[PROBLEM TO WORK ON] Print, please, the line that contains "Rotate the PDF page" and each line after it to the end of the entries, unchanged and with nothing else.

(Dataset excerpts)
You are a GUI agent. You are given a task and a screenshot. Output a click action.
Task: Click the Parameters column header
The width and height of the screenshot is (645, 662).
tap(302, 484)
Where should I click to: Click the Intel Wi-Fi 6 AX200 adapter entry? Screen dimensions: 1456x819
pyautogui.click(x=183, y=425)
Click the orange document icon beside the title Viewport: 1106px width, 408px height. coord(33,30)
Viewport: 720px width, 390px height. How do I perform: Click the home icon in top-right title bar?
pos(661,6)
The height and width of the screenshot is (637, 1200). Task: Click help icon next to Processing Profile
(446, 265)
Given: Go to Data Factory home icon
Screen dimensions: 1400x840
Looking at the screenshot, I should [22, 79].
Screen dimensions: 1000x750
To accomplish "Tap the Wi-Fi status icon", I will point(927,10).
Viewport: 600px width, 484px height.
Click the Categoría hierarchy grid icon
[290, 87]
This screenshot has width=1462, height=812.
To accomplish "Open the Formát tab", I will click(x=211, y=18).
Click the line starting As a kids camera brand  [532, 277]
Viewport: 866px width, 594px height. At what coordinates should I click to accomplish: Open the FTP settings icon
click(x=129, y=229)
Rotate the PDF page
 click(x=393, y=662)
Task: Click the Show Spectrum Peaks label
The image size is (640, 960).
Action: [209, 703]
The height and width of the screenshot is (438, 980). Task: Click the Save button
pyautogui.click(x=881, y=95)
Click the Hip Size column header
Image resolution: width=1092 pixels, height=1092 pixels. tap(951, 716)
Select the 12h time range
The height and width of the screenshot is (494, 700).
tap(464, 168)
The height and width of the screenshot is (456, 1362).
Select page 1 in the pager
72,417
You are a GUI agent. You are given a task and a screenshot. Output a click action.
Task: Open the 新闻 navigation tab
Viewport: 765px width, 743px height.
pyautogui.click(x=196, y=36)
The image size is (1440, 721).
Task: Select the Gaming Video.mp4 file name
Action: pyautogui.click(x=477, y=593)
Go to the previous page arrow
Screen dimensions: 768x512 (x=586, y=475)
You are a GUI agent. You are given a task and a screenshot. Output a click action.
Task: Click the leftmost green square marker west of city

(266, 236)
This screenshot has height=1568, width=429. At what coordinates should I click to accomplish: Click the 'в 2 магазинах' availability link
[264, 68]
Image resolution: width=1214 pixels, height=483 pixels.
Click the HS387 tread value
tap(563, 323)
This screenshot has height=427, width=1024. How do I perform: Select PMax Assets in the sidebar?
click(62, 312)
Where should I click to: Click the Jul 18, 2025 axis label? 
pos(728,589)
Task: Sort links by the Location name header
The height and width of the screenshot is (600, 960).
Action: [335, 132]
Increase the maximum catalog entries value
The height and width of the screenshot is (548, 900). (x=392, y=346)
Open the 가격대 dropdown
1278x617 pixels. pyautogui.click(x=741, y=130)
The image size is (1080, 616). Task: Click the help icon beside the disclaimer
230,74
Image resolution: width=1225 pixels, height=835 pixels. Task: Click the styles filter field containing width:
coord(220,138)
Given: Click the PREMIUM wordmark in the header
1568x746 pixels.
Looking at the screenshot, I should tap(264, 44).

[OUTPUT FOR THIS TASK]
Rotate the PDF page
 click(x=393, y=662)
Task: Click the Show Spectrum Peaks label
The image size is (640, 960).
Action: [209, 703]
The height and width of the screenshot is (438, 980). Task: Click the Save button
pyautogui.click(x=881, y=95)
Click the Hip Size column header
Image resolution: width=1092 pixels, height=1092 pixels. tap(951, 716)
Select the 12h time range
The height and width of the screenshot is (494, 700).
tap(464, 168)
The height and width of the screenshot is (456, 1362).
Select page 1 in the pager
72,417
You are a GUI agent. You are given a task and a screenshot. Output a click action.
Task: Open the 新闻 navigation tab
Viewport: 765px width, 743px height.
pyautogui.click(x=196, y=36)
The image size is (1440, 721).
Task: Select the Gaming Video.mp4 file name
Action: pyautogui.click(x=477, y=593)
Go to the previous page arrow
Screen dimensions: 768x512 (x=586, y=475)
You are a GUI agent. You are given a task and a screenshot. Output a click action.
Task: Click the leftmost green square marker west of city

(266, 236)
This screenshot has height=1568, width=429. At what coordinates should I click to accomplish: Click the 'в 2 магазинах' availability link
[264, 68]
Image resolution: width=1214 pixels, height=483 pixels.
Click the HS387 tread value
tap(563, 323)
This screenshot has height=427, width=1024. How do I perform: Select PMax Assets in the sidebar?
click(62, 312)
Where should I click to: Click the Jul 18, 2025 axis label? 
pos(728,589)
Task: Sort links by the Location name header
The height and width of the screenshot is (600, 960).
Action: [335, 132]
Increase the maximum catalog entries value
The height and width of the screenshot is (548, 900). (x=392, y=346)
Open the 가격대 dropdown
1278x617 pixels. pyautogui.click(x=741, y=130)
The image size is (1080, 616). Task: Click the help icon beside the disclaimer
230,74
Image resolution: width=1225 pixels, height=835 pixels. Task: Click the styles filter field containing width:
coord(220,138)
Given: Click the PREMIUM wordmark in the header
1568x746 pixels.
Looking at the screenshot, I should tap(264, 44).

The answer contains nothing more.